Reputation: 23
I'm working with data from an online math tutor program, and I'd like to be able to identify some features of those problems. For example, for the following question:
Find the median of the 7 numbers in the following list:
[22, 13, 5, 16, 4, 12, 30]
I'd like to know if
1. the problem includes a list,
2. how long the longest list in the problem is, and
3. how many numbers are in the problem total.
So for the problem above, it has a list, the list is 7 numbers long, and there are 8 numbers in the problem total.
I've written the following regex script that can identify positive and negative numbers and floats, but I can't figure out how to identify a series of numbers that are in a list:
'[-+]{0,1}[0-9]+\.{0,1}(?! )[0-9]+'
Additionally, the data is poorly formatted, all of the following examples are possible for what a list of numbers can look like:
[1, 2, 3]
1, 2, 3
1,2,3.
1, 2, 3, 4, 5
I've been working on this for a few days now, and have stopped being able to make any progress on it.

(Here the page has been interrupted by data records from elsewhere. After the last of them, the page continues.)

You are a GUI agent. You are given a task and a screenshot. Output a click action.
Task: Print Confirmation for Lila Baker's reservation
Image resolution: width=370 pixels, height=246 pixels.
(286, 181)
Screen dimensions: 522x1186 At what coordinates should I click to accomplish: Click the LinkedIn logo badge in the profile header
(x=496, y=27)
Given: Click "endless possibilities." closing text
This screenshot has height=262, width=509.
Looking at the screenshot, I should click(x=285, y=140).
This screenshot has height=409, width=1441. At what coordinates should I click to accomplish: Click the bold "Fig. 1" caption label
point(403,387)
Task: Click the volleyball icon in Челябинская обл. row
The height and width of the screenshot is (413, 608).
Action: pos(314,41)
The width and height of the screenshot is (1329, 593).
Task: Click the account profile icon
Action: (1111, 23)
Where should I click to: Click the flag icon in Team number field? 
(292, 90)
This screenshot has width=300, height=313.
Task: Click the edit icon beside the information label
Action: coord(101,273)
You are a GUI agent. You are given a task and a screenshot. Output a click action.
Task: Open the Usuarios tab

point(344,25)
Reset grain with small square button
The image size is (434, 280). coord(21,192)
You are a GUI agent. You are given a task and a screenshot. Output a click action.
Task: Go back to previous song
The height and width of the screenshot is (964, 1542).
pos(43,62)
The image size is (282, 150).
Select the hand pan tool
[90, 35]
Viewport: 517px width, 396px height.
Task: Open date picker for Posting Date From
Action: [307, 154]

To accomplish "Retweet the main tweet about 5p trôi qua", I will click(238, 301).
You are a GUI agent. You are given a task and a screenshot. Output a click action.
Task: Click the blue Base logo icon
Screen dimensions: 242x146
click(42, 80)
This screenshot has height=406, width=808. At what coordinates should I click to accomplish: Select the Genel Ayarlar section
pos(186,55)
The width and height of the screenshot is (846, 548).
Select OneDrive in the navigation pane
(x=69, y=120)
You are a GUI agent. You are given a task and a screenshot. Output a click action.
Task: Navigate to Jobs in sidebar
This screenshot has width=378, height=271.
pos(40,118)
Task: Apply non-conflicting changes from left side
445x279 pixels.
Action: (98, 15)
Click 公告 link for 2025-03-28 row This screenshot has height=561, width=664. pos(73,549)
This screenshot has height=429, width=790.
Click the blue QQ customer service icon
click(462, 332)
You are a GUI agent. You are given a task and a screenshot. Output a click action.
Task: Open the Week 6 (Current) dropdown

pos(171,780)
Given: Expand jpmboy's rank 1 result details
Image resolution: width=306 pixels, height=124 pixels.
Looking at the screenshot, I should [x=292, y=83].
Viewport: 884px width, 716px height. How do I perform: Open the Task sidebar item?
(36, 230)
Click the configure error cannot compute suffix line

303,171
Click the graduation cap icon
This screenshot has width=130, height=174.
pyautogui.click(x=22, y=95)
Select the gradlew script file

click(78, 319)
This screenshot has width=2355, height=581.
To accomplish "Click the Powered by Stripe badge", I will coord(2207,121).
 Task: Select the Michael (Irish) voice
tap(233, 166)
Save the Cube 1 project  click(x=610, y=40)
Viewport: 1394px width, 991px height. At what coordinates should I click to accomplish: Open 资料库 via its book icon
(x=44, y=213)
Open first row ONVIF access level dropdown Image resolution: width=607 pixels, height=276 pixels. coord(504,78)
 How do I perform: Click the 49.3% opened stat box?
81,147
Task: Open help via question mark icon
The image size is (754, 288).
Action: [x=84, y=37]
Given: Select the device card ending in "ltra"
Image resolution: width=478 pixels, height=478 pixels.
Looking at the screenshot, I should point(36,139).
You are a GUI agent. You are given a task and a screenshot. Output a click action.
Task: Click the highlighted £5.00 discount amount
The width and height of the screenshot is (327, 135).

Can anyone help? It might not even be a problem to solve with a regex, I'm just not sure how to go about it from this point.
Upvotes: 2
Views: 133
Reputation: 453
In addition to the answer provided by alfasin, you can do a second search to find sub-strings encased in a list:
s = '''1, 2, 3
[4, 5, 6]
3, 2, 1. '''
l = re.findall(r'\[.*\]', s)
# number of lists in string
print len(l)
# largest array by length of numbers in each list found
print max([re.findall(r'\d+', i) for i in l])
# number of numbers total in problem
print re.findall(r'\d+', s)
Upvotes: 0
Reputation: 53535
Assuming you get the input as a string - you can use re.findall
to extract only the numbers out of it:
import re
s = """[1, -2, 3]
1, 2, 3
1,2,3.
1, 2, 3, 4, 5"""
res = re.findall(r'-?\d+', s)
print res # ['1', '-2', '3', '1', '2', '3', '1', '2', '3', '1', '2', '3', '4', '5']
# and if you want to turn the strings into numbers:
print map(int, res) # [1, -2, 3, 1, 2, 3, 1, 2, 3, 1, 2, 3, 4, 5]
Upvotes: 2